Я опять поглядел в окно. Может быть, как раз в эту минуту, кто нибудь из них идет по этой площади и с сжимающимся от боли сердцем смотрит на мрачные, овеянные кровавой славой стены ГПУ. И ведь все-таки мне легче, чем им. Боль за любимого всегда острее и сильнее, чем своя собственная боль…
Следователь вызвал меня из задумчивости просьбой подписать протокол допроса. Я внимательно прочел его и, к своему большому изумлению, не нашел в нем обычных для ГПУ ловушек или искажений.
Подписывая, я высказал своему следователю удивление, что протокол допроса написан так коротко и точно.
— Ну, мы ведь знаем, как с кем обращаться, — сухо усмехнулся тот. — Вас-то, во всяком случае, мы не будем пугать револьверами и путать протокольными штучками. Видывали вас на ринге, да и книги ваши почитывали. Ваш характер нам давно знаком, и в отношении вас у нас есть другой подход… Подпишите пока, кстати, и это, — добавил он, протягивая мне листок бумаги.
На нем стояло:
«Гражданин Солоневич Б. Л., инспектор Морского Флота, обвиняется в преступлениях, предусмотренных в статье 61 Уголовного Кодекса.
Начальник Секретного Отдела ОГПУ (подпись).
Настоящее заключение мне объявлено.
(Подпись заключенного). 4 июня 1926 г.»
Я удивленно поднял брови.
— Простите, т. следователь, но меня ведь пока ни в чем не обвиняли.
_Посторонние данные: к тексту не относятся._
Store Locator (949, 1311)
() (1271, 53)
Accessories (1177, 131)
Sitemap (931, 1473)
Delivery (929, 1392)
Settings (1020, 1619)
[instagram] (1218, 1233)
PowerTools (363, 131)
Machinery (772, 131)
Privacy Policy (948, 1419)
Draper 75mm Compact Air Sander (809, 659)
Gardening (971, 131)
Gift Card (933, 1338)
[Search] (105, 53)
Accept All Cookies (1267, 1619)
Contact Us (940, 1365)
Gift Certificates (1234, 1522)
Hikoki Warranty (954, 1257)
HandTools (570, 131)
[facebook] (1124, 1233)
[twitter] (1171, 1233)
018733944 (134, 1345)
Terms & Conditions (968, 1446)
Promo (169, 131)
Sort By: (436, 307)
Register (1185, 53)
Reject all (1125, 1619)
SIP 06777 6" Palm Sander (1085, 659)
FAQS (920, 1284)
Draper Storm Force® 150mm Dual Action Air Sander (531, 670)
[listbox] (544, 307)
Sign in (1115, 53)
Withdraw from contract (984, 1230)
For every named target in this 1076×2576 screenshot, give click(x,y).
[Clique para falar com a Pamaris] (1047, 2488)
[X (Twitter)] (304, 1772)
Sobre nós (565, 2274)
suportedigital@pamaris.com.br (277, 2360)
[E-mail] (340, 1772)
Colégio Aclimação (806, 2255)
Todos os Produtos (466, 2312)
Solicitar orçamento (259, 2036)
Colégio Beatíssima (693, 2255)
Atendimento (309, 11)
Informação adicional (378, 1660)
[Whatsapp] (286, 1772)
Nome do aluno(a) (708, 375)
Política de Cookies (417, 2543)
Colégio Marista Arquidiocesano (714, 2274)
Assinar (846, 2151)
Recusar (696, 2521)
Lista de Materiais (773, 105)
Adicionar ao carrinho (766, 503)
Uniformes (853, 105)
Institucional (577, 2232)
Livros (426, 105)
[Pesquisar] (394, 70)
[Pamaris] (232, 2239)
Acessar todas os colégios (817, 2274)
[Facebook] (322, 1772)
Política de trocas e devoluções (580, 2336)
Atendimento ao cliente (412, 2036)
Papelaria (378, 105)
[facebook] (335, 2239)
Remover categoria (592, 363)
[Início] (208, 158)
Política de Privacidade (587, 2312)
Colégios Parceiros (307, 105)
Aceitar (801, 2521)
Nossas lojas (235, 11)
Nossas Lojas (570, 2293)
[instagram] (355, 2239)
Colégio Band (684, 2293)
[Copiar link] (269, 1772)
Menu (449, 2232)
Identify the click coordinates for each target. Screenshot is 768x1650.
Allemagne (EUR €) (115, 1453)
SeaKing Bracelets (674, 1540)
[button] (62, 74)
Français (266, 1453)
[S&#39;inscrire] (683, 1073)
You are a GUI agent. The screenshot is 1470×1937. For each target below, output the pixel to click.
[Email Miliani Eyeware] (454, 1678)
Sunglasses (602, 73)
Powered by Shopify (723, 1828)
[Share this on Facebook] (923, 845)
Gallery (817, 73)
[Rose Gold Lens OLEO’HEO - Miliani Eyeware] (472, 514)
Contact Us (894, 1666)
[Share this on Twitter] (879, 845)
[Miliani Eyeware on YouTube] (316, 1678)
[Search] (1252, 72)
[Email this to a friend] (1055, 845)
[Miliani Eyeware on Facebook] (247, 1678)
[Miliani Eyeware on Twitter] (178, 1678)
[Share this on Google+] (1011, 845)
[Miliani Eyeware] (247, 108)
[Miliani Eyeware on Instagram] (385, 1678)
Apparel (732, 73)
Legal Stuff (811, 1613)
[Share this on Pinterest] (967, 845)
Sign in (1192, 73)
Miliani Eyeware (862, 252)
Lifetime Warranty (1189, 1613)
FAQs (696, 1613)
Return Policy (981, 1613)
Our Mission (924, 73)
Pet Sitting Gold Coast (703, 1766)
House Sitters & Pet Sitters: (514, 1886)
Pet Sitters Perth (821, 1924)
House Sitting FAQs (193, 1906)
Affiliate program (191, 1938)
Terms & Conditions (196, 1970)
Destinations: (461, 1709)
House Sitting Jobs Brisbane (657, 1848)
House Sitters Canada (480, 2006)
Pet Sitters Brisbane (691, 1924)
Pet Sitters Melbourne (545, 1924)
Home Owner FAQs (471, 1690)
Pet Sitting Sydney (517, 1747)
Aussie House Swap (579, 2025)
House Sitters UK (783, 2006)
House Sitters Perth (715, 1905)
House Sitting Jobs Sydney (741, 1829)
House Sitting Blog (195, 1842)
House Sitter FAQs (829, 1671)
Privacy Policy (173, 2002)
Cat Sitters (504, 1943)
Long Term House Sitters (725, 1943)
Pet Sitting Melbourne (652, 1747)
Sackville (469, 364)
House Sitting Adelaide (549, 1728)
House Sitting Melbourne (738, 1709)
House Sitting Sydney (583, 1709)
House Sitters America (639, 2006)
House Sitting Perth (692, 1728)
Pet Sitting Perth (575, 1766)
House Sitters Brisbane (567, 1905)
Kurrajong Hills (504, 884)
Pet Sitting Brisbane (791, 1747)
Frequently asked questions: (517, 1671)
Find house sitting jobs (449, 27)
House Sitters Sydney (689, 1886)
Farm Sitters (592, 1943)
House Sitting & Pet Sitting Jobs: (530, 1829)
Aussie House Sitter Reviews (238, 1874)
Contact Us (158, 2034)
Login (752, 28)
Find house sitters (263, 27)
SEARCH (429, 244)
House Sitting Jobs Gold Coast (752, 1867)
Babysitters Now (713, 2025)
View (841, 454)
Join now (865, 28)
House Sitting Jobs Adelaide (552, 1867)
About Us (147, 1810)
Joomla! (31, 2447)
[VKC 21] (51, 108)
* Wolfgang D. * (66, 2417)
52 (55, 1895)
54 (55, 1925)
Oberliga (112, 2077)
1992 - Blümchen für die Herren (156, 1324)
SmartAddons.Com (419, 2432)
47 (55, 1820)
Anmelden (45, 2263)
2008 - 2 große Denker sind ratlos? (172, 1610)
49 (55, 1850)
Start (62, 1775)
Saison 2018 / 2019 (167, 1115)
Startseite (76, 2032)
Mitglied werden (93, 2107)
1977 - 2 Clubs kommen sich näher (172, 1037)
Были высказаны только некоторые подозрения, не поддержанные обвинительным материалом, да было задано несколько вопросов.
— Мы зря не арестовываем. У нас давно имеется достаточно материала для вашего обвинения, — сурово отрезал чекист.
— Так предъявите мне его!
— В свое время покажем, если найдем нужным. А пока распишитесь в том, что вы получили обвинение.
— Позвольте. Но ведь я не знаю даже, что это за обвинение! Имею же я право хотя бы узнать, что это за статья Уголовного Кодекса? Имейте в виду, что без этого я не подпишу.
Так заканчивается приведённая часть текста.